Según su abuela Micaela –Doña Miquis, le decían con afecto–, Rosa era “como la piel de Judas”.Desde niña, aprendió a defenderse de todo y de todos. Nacida gemela, sus primos la llamaban “la cuata”. A pocos meses de haber visto la luz por vez primera, las dos gemelas enfermaron de las víasrespiratorias. Su otra hermana no resistió los embates virales, y murió. Corrían los últimos meses de 1966.
La niña que sobrevivió, Rosa, con su pelo rubio y su carita llena de pecas, le valió para ganarse un sinnúmero de apodos. Los “güeros” y los “jalisquillos” no eran bien vistos en aquellos años. La gente decía que “desentonaban”, que no “eran de nuestra raza”. Se les veía como extranjeros en su propia tierra. Los niños que crecieron bajo ese ambiente de repudio, llegaron a forjar un corazón duro, pero noble al mismo tiempo. Así creció Rosa, entre peleas contra niños y niñas que le jalaban sus colitas o porque la insultaban gritándole: “¡güereja pelos de elote!”. A veces, la vida se ensaña con algunos, y Rosa, aparte de sufrir aquellas dolencias en la escuela a sus apenas 8 o 9 años, tenía que soportar un ambiente familiar cargado de pobreza, carencias y maltratos. Durante años, su infancia transcurrió entre lodazales –en los tiempos de aguas–, o terregales –que el viento, implacable, levantaba en los meses de febrero y marzo–. En ese tiempo, Rosa tenía que ayudar a su mamá a adornar sombrero que, Catarino Luna hacía favor de entregar a todas las casas que se lo solicitaran; Rosa lloraba, sus manitas apenas podían con las agujas y los hilos, instrumentos necesarios para colocar la toquilla en el sombrero.
Ausente de padre antes de los diez años y con su madre recién parida, Rosa encontró en su pequeña hermana un consuelo para aliviar sus cotidianas dolencias. Dolencias del alma, de esas que encojen y estrujan el corazón. A sus casi nueve años, Rosa tuvo que aprender el arte del papel de madre, es decir, cambiar pañales, bañar a la bebé, preparar el desayuno de sus menores hermanos, ir por las tortillas y, hacer la tarea escolar.

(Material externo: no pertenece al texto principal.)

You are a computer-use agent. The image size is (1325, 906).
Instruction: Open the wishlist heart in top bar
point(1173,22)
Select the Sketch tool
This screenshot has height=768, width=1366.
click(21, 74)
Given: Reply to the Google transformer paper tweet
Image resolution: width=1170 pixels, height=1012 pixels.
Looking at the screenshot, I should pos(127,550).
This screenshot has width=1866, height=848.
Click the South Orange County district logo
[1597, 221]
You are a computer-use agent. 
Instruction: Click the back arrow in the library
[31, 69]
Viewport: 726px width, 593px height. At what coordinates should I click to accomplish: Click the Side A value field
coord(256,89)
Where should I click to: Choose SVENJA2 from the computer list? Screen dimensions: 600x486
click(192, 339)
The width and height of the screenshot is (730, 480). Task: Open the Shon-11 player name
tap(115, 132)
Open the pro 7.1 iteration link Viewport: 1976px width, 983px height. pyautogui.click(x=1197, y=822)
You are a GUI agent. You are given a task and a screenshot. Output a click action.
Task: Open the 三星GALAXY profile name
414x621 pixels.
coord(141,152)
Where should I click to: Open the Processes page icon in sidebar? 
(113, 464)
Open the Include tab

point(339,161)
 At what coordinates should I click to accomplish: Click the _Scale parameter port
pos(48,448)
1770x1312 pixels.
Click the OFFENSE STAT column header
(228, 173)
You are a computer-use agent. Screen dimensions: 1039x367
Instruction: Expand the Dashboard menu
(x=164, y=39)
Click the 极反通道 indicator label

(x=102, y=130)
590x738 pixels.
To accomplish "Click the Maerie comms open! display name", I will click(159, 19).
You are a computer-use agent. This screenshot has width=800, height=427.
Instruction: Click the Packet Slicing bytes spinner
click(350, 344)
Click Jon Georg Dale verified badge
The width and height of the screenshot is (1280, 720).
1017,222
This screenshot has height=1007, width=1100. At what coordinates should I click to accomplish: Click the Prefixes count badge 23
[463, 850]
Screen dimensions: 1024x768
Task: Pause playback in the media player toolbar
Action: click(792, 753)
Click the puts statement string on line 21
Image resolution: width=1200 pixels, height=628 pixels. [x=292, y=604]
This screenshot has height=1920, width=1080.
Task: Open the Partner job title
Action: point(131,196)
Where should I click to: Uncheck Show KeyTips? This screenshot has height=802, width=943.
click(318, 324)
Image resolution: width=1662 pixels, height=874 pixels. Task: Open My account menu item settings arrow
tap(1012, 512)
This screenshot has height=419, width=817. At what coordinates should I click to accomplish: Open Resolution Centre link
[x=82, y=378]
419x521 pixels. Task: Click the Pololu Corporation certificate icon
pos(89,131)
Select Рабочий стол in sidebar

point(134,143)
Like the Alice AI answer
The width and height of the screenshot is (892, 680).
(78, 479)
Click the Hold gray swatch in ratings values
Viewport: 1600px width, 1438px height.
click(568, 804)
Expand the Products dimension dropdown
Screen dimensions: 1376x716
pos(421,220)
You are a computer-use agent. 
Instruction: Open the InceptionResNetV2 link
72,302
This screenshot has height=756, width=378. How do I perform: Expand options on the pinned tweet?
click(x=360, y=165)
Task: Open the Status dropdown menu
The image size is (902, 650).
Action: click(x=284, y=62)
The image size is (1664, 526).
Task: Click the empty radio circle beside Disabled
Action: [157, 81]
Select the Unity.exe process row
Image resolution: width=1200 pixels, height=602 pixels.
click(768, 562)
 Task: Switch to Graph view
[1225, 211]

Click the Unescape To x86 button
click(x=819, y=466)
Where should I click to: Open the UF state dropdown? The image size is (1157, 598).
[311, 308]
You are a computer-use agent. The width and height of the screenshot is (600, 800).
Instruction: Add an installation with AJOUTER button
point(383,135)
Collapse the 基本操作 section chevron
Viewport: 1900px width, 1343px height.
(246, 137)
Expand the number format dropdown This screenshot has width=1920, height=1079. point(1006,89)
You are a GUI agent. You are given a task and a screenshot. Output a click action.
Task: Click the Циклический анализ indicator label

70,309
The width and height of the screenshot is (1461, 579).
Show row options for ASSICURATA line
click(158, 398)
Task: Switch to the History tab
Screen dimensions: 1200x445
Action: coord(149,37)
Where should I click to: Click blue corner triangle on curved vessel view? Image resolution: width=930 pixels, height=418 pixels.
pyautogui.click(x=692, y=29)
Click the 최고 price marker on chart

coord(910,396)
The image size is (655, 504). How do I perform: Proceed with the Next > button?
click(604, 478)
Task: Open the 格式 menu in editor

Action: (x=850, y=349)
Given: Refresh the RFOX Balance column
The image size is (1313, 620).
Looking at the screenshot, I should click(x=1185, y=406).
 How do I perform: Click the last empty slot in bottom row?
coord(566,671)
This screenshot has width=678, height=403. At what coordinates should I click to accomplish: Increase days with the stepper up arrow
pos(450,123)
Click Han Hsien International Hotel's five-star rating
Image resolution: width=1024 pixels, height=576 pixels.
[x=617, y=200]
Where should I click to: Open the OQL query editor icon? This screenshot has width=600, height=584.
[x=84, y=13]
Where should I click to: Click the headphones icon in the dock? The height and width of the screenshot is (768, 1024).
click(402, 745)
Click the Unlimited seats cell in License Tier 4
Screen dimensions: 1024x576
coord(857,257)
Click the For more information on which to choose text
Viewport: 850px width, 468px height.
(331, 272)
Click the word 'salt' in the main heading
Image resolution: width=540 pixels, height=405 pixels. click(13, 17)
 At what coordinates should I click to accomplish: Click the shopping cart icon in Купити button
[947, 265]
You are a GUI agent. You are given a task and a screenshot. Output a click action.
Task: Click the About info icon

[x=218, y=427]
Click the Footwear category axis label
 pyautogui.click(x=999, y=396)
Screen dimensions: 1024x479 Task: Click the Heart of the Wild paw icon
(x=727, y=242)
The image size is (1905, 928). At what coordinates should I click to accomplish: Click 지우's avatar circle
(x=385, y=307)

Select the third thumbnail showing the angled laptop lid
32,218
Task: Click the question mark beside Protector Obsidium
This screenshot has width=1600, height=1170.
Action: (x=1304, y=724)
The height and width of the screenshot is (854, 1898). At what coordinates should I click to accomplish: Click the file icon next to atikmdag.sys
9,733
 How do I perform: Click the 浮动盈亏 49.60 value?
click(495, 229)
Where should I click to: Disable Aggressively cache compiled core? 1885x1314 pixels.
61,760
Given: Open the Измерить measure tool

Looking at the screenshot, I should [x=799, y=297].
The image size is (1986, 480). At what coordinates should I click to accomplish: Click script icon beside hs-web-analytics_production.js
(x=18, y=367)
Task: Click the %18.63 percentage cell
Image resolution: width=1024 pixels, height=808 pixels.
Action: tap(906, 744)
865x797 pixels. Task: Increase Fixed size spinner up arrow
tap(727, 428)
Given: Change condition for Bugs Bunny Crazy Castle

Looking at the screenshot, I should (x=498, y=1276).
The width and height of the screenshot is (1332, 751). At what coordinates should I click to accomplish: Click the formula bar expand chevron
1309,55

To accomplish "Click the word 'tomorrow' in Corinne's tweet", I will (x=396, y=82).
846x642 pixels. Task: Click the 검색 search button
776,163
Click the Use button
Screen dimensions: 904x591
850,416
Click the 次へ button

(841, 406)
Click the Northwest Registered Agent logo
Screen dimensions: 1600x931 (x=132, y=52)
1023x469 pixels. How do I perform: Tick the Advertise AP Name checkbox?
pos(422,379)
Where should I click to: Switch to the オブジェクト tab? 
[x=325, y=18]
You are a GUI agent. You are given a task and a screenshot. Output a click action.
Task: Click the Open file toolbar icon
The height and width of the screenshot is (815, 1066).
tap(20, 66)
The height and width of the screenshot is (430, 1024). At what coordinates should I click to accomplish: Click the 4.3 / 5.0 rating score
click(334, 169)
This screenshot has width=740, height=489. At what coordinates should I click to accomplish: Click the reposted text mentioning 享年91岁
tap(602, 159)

Todo lo anterior, la mantuvo lejos del tedioso oficio de “adornadora de sombrero”, oficio que su madre y hermana mayor realizaban un día sí, y otro también.
Cercana a su abuela Miquis, Rosa recibió sabios consejos: “siempre que hagas algo, hazlo bien, si no, no lo hagas”; “todo lo que comiences, termínalo, no dejes nada a medias”; “si te llegas a casar, desde un principio debes exigir respeto, no permitas que nadie te ofenda”; “si quieres al hombre con el que te cases, tienes que estar con él, aunque vivan en un cucurucho”. Y aunque
Muy pronto, Rosa habría de poner en práctica los consejos de su abuela. A escasos días de cumplir sus quince años, fue desposada por un hombre varios años mayor que ella. En el altar, ella se comprometió “a estar con él en las buenas y en las malas”. Cosas de la vida. Rosa, una jovencita apenas entrada a la adolescencia, ya le había dado el sí a su ahora marido. No fue fácil, presionada por los familiares de él y los suyos propios para que desistiera, Rosa no claudicó. Pudo más su coraje, sus enormes deseos de salir de aquel ambiente hostil, su cariño por aquel hombre que, al menos, le prodigaba confianza y seguridad. Y, el destino es así: a cada quien le da lo que quiere… o lo que busca.
Hoy, Rosa sigue luchando, no con las mismas energías que tenía a sus veintes o treintas, pero el coraje por salir adelante sigue intacto. Y como le va bien a Rosa, las envidias y los resentimientos de sus malquerientes son muchos. Sin embargo, Rosa se sostiene gracias a siete enormes columnas: su confianza en sí misma, el apoyo incondicional de su marido, el amor y la admiración de sus dos hijos, el recuerdo de su abuela Miquis, su fe en Dios, su sed de saber y conocer más y, su agradecimiento a la vida, que, después de todo, le ha dado muchas satisfacciones.
Por cierto, Rosa es una excelente abogada. Eso, es tal vez, lo que nadie le perdona.